I am using a recipe that calls for 1 kg flour, 5 gr. IDY, 20 gr. salt, 20 gr. olive oil, 500 ml water. I follow the instructions shown on a Brazilian TV program (
) , (
). The crust is one of the tastiest I've gotten so far, but for some reason, it forms tiny bubbles during the first (between 2 to 4 hours) and second rises (already divided into balls, for about 2 hours). Even when it looks like the dough is ready to be rolled out, it has bubbles. I place the skin with the bubbles in the oven and then it forms 2 inch large bubbles near the border when I par-bake topped with some sauce or cheese.

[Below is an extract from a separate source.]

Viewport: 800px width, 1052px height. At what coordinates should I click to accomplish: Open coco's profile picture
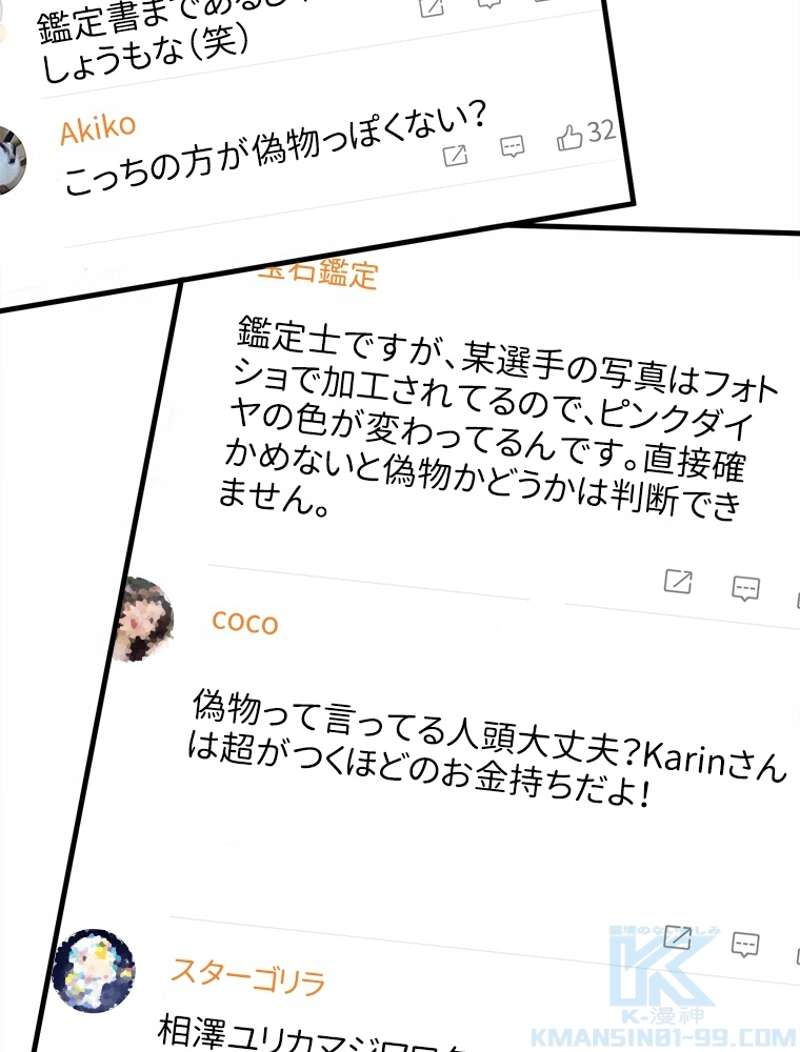point(144,619)
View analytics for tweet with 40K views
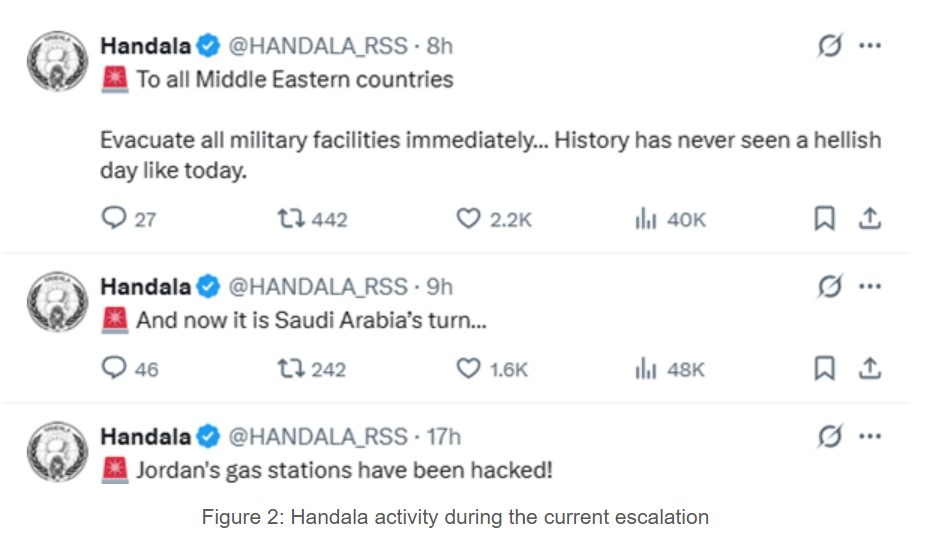Screen dimensions: 939x544 [645, 218]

1) I use regular flour, type 1 or special (it means, the flour was obtained from clean grains, without the germ, with the maximun extration rate of 20% and maximum amount of ash of 0,385%). Nobody ever heard of high gluten, special flour for pizza or bread around here.
2) I use luke warm water
3) I add olive oil after all other ingredients are well incorporated, after some kneading.
4) I par-bake in a wood fired oven using a perfurated pizza sheet. (I par-bake because I still havenīt figured why my oven doesnīt get the floor as hot as the dome to be able to bake a whole pizza sincronized top and bottom.
How can I eliminate those bubbles in the dough? They don't seems right to me. Any idea?